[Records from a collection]
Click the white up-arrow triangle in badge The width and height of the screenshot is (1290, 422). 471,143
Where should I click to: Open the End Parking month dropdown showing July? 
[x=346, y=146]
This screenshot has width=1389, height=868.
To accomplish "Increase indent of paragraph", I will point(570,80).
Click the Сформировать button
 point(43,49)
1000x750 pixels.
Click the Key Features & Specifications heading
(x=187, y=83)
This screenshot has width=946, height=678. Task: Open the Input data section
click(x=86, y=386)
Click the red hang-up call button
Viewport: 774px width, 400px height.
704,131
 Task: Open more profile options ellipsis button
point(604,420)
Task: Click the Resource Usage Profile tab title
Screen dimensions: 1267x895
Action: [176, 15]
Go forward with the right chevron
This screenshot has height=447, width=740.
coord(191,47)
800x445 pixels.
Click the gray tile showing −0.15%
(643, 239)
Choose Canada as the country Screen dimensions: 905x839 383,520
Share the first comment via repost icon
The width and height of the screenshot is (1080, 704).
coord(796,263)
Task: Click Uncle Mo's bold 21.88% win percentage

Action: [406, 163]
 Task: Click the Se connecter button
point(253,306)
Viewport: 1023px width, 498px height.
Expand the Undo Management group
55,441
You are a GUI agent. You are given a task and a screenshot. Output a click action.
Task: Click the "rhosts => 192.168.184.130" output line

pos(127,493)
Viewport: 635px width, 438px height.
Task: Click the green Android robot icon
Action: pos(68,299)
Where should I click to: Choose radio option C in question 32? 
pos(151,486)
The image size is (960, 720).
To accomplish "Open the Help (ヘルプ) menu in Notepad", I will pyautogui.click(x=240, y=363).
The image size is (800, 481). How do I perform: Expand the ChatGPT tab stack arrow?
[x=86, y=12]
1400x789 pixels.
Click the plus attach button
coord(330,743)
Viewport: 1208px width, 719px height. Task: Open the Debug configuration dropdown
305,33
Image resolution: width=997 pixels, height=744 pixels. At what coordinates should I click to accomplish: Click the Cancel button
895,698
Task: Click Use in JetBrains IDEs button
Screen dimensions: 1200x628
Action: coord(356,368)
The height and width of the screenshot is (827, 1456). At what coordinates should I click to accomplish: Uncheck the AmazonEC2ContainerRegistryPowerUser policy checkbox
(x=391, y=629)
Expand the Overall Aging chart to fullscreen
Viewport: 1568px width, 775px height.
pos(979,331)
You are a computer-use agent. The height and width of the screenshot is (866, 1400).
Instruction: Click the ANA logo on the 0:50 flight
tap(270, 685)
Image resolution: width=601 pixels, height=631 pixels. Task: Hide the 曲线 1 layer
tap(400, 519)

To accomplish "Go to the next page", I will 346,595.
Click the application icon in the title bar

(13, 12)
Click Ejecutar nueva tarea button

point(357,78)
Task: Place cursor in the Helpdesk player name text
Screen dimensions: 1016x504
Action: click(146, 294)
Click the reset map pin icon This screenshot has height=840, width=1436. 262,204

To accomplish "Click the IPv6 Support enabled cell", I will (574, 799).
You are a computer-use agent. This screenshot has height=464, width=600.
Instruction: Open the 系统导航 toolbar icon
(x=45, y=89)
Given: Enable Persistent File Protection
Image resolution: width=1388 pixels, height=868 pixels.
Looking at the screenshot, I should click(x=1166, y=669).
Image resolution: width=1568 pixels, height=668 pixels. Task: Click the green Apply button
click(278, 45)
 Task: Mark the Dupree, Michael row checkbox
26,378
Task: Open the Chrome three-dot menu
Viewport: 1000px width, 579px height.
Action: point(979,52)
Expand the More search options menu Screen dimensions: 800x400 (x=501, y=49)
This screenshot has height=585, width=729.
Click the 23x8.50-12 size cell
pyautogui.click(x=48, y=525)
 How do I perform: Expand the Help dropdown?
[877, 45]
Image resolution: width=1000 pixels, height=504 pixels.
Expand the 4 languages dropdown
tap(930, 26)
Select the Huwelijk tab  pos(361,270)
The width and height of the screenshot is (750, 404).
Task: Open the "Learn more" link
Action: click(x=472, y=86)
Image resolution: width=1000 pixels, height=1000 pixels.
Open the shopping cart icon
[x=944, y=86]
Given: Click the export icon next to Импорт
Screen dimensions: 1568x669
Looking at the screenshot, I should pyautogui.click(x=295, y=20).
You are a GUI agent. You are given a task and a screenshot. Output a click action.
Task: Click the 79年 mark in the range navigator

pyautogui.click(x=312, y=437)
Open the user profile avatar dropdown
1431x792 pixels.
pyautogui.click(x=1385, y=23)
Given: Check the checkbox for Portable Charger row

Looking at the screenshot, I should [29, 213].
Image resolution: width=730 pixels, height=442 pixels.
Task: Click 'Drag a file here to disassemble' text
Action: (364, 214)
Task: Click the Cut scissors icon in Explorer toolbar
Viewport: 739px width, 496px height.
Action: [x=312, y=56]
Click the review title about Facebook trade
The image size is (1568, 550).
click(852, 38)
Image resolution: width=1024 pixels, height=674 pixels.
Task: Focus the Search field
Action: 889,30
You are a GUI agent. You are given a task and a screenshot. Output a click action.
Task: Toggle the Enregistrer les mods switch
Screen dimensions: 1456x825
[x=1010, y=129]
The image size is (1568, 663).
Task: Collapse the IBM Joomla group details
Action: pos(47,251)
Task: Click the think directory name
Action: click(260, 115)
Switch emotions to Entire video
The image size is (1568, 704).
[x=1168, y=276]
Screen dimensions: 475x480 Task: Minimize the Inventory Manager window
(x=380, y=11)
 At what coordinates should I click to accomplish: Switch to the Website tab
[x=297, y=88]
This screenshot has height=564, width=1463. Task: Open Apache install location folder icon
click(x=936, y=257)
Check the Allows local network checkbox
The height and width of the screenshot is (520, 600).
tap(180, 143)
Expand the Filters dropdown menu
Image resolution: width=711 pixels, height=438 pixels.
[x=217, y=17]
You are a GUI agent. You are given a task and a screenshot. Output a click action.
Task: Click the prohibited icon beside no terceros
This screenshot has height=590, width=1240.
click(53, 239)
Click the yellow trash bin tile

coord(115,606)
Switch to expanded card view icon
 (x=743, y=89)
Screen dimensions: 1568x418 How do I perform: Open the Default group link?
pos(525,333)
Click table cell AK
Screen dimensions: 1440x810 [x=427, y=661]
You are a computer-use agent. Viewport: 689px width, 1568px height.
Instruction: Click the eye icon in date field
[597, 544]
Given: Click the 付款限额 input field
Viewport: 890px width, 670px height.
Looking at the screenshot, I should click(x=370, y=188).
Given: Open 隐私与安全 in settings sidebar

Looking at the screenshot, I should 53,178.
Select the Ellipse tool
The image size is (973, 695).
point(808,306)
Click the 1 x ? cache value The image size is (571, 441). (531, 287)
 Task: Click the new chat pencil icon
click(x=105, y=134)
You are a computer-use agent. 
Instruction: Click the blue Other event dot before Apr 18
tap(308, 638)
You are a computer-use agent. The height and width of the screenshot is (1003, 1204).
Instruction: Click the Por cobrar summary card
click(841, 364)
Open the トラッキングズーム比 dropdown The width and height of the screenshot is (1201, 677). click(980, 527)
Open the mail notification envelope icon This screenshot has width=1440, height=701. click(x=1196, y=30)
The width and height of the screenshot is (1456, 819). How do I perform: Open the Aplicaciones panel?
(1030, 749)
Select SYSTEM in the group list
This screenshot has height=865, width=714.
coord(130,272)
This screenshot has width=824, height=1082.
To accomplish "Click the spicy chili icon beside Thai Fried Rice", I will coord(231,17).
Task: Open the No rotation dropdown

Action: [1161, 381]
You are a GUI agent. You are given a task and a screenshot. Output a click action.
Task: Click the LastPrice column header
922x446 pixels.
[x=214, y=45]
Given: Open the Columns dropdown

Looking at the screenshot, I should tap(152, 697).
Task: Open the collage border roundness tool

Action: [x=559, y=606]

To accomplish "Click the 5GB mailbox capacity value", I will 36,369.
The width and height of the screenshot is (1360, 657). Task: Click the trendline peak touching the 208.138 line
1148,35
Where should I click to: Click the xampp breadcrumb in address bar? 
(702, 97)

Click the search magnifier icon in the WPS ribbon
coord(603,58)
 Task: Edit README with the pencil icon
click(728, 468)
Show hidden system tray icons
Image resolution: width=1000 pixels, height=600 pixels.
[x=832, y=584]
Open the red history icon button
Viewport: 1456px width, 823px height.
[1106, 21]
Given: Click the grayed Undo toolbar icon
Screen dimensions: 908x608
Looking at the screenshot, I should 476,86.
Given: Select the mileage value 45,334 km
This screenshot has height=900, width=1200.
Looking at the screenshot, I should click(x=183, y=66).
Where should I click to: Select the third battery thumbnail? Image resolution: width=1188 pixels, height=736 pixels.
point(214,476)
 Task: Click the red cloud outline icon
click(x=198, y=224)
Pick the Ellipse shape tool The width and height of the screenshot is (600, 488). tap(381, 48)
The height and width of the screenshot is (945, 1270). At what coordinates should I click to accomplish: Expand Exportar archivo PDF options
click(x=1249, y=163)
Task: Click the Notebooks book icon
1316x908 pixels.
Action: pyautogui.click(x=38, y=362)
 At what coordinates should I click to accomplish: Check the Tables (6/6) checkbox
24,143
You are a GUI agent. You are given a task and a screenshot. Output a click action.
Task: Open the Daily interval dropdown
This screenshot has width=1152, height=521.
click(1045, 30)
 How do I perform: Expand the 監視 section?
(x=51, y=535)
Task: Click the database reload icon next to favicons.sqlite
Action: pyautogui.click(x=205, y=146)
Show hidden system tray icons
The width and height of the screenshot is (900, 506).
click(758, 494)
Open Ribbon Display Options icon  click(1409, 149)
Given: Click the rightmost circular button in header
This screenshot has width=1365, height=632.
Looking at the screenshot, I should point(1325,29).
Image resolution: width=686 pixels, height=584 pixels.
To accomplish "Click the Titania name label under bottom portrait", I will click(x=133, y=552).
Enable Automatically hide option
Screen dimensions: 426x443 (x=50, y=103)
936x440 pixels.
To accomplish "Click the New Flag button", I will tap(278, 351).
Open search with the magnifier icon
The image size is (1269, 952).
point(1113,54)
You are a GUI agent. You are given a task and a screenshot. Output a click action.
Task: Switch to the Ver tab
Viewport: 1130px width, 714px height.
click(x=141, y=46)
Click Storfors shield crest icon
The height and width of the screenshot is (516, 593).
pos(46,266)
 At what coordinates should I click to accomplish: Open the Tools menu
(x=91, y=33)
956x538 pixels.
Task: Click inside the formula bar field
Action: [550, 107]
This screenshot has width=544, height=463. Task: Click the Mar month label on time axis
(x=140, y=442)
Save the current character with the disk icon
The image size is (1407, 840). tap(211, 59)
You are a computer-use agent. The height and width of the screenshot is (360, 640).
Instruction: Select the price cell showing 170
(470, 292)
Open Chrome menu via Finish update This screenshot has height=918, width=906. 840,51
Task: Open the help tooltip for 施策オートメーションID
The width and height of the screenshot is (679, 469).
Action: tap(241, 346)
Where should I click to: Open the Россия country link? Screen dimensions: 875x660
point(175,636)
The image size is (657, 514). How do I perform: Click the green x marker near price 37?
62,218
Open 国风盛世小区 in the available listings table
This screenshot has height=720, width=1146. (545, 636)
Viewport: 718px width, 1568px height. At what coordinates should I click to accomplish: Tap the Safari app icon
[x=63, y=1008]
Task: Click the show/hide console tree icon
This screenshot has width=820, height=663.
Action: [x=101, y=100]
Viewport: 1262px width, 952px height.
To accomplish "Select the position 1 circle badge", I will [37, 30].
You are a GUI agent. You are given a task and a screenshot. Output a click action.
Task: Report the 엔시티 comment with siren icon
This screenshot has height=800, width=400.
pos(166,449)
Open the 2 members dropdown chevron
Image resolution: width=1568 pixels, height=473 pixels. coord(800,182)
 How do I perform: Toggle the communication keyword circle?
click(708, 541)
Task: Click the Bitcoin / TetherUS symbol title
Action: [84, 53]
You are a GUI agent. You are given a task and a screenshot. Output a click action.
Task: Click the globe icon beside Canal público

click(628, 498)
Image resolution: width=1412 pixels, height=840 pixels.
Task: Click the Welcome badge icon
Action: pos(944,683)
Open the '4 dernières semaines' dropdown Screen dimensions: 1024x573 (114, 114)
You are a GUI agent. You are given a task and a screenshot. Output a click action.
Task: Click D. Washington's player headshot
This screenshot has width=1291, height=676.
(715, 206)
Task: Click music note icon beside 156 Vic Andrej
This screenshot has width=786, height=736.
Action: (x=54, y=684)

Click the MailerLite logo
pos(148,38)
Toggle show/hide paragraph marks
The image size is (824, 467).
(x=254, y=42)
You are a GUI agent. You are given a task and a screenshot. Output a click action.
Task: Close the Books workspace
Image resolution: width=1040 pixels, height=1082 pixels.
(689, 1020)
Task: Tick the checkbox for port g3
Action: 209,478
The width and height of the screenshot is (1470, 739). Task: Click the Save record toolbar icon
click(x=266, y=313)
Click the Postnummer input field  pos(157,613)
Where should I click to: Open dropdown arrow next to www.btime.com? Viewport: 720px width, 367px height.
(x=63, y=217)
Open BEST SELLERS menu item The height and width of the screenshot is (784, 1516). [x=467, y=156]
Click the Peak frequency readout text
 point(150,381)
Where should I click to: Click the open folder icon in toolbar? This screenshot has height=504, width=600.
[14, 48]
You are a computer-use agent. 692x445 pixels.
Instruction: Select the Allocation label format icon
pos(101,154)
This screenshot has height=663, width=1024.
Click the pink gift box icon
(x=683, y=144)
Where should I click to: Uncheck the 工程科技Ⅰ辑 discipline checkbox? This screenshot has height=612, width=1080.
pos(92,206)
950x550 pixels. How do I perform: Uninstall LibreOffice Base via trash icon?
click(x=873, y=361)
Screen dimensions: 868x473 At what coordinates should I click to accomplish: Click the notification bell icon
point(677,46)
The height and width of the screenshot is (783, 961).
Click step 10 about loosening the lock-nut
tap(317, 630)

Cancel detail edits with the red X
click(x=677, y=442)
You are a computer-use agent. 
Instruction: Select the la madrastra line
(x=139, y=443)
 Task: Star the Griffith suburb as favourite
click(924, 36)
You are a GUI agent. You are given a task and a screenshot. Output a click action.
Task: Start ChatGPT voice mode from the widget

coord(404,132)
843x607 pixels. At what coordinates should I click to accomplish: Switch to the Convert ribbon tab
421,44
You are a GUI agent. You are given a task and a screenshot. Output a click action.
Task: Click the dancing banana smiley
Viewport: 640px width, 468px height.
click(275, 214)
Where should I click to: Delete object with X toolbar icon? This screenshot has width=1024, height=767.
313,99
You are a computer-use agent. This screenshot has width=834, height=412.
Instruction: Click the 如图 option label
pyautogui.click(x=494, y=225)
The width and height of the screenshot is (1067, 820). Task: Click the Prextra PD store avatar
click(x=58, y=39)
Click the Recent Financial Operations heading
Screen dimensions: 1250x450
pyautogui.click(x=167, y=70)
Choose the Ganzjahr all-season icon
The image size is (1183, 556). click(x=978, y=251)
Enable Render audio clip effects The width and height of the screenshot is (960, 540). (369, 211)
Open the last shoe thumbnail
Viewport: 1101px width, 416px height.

What is needed = Filter the entries above down to the lines that contain the word "player".

Task answer =
Task: Place cursor in the Helpdesk player name text
Task: Click D. Washington's player headshot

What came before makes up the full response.